DIRECTIONS: Word for word, print all of the entries below.

[DATA TO USE Boundary: Start]

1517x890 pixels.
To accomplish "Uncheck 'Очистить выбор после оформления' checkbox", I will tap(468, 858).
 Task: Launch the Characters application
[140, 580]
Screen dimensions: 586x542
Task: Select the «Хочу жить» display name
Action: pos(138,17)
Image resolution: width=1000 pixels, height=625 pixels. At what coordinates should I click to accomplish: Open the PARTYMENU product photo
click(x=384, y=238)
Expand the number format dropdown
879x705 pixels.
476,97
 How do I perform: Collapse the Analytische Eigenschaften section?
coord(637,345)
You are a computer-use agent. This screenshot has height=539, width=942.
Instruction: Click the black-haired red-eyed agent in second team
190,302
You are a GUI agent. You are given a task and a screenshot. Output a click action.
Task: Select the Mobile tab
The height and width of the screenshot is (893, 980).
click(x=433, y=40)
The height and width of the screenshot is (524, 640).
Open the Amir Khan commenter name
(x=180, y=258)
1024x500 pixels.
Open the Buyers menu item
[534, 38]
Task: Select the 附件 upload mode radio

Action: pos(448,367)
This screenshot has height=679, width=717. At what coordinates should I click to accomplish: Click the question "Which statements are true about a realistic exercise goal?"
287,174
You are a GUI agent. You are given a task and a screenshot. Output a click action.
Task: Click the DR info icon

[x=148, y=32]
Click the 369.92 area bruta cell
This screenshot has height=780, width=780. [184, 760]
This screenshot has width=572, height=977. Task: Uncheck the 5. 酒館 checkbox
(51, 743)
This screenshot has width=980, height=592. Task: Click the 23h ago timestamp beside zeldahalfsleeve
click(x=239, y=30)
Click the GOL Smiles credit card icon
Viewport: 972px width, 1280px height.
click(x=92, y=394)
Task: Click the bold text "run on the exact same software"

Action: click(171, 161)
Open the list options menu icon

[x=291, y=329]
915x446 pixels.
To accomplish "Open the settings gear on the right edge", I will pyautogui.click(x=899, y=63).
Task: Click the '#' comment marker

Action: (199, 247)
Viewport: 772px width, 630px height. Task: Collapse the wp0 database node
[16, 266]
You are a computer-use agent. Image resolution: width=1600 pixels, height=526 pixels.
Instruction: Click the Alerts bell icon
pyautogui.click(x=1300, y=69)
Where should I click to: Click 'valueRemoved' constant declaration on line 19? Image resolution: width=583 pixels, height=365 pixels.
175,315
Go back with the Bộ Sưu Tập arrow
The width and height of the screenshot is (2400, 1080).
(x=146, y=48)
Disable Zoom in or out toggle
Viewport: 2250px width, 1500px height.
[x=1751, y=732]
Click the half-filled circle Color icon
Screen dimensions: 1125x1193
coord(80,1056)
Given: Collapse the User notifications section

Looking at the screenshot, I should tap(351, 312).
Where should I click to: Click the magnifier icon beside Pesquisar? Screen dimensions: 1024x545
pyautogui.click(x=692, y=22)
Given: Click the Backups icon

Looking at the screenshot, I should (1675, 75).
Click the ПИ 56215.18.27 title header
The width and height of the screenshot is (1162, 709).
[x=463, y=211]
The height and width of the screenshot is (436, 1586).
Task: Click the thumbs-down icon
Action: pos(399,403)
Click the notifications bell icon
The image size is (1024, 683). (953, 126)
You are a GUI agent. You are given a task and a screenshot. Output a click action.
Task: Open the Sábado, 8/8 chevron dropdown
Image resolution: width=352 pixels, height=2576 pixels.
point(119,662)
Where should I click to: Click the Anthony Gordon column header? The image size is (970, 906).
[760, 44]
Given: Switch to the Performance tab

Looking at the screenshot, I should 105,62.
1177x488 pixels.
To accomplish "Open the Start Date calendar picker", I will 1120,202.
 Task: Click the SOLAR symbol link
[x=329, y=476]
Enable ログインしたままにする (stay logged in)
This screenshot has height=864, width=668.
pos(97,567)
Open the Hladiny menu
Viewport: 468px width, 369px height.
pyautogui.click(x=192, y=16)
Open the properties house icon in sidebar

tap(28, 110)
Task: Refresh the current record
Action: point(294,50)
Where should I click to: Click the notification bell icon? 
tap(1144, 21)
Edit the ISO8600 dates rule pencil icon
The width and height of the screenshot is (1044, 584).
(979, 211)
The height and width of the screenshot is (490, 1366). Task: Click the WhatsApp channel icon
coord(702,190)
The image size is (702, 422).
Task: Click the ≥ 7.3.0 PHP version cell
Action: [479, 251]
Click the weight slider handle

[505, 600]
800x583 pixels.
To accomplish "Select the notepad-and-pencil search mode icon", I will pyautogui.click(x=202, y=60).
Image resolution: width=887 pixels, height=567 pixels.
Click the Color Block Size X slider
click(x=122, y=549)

[DATA TO USE Boundary: End]

ANSWER SPACE:
1517x890 pixels.
To accomplish "Uncheck 'Очистить выбор после оформления' checkbox", I will tap(468, 858).
 Task: Launch the Characters application
[140, 580]
Screen dimensions: 586x542
Task: Select the «Хочу жить» display name
Action: pos(138,17)
Image resolution: width=1000 pixels, height=625 pixels. At what coordinates should I click to accomplish: Open the PARTYMENU product photo
click(x=384, y=238)
Expand the number format dropdown
879x705 pixels.
476,97
 How do I perform: Collapse the Analytische Eigenschaften section?
coord(637,345)
You are a computer-use agent. This screenshot has height=539, width=942.
Instruction: Click the black-haired red-eyed agent in second team
190,302
You are a GUI agent. You are given a task and a screenshot. Output a click action.
Task: Select the Mobile tab
The height and width of the screenshot is (893, 980).
click(x=433, y=40)
The height and width of the screenshot is (524, 640).
Open the Amir Khan commenter name
(x=180, y=258)
1024x500 pixels.
Open the Buyers menu item
[534, 38]
Task: Select the 附件 upload mode radio

Action: pos(448,367)
This screenshot has height=679, width=717. At what coordinates should I click to accomplish: Click the question "Which statements are true about a realistic exercise goal?"
287,174
You are a GUI agent. You are given a task and a screenshot. Output a click action.
Task: Click the DR info icon

[x=148, y=32]
Click the 369.92 area bruta cell
This screenshot has height=780, width=780. [184, 760]
This screenshot has width=572, height=977. Task: Uncheck the 5. 酒館 checkbox
(51, 743)
This screenshot has width=980, height=592. Task: Click the 23h ago timestamp beside zeldahalfsleeve
click(x=239, y=30)
Click the GOL Smiles credit card icon
Viewport: 972px width, 1280px height.
click(x=92, y=394)
Task: Click the bold text "run on the exact same software"

Action: click(171, 161)
Open the list options menu icon

[x=291, y=329]
915x446 pixels.
To accomplish "Open the settings gear on the right edge", I will pyautogui.click(x=899, y=63).
Task: Click the '#' comment marker

Action: (199, 247)
Viewport: 772px width, 630px height. Task: Collapse the wp0 database node
[16, 266]
You are a computer-use agent. Image resolution: width=1600 pixels, height=526 pixels.
Instruction: Click the Alerts bell icon
pyautogui.click(x=1300, y=69)
Where should I click to: Click 'valueRemoved' constant declaration on line 19? Image resolution: width=583 pixels, height=365 pixels.
175,315
Go back with the Bộ Sưu Tập arrow
The width and height of the screenshot is (2400, 1080).
(x=146, y=48)
Disable Zoom in or out toggle
Viewport: 2250px width, 1500px height.
[x=1751, y=732]
Click the half-filled circle Color icon
Screen dimensions: 1125x1193
coord(80,1056)
Given: Collapse the User notifications section

Looking at the screenshot, I should tap(351, 312).
Where should I click to: Click the magnifier icon beside Pesquisar? Screen dimensions: 1024x545
pyautogui.click(x=692, y=22)
Given: Click the Backups icon

Looking at the screenshot, I should (1675, 75).
Click the ПИ 56215.18.27 title header
The width and height of the screenshot is (1162, 709).
[x=463, y=211]
The height and width of the screenshot is (436, 1586).
Task: Click the thumbs-down icon
Action: pos(399,403)
Click the notifications bell icon
The image size is (1024, 683). (953, 126)
You are a GUI agent. You are given a task and a screenshot. Output a click action.
Task: Open the Sábado, 8/8 chevron dropdown
Image resolution: width=352 pixels, height=2576 pixels.
point(119,662)
Where should I click to: Click the Anthony Gordon column header? The image size is (970, 906).
[760, 44]
Given: Switch to the Performance tab

Looking at the screenshot, I should 105,62.
1177x488 pixels.
To accomplish "Open the Start Date calendar picker", I will 1120,202.
 Task: Click the SOLAR symbol link
[x=329, y=476]
Enable ログインしたままにする (stay logged in)
This screenshot has height=864, width=668.
pos(97,567)
Open the Hladiny menu
Viewport: 468px width, 369px height.
pyautogui.click(x=192, y=16)
Open the properties house icon in sidebar

tap(28, 110)
Task: Refresh the current record
Action: point(294,50)
Where should I click to: Click the notification bell icon? 
tap(1144, 21)
Edit the ISO8600 dates rule pencil icon
The width and height of the screenshot is (1044, 584).
(979, 211)
The height and width of the screenshot is (490, 1366). Task: Click the WhatsApp channel icon
coord(702,190)
The image size is (702, 422).
Task: Click the ≥ 7.3.0 PHP version cell
Action: [479, 251]
Click the weight slider handle

[505, 600]
800x583 pixels.
To accomplish "Select the notepad-and-pencil search mode icon", I will pyautogui.click(x=202, y=60).
Image resolution: width=887 pixels, height=567 pixels.
Click the Color Block Size X slider
click(x=122, y=549)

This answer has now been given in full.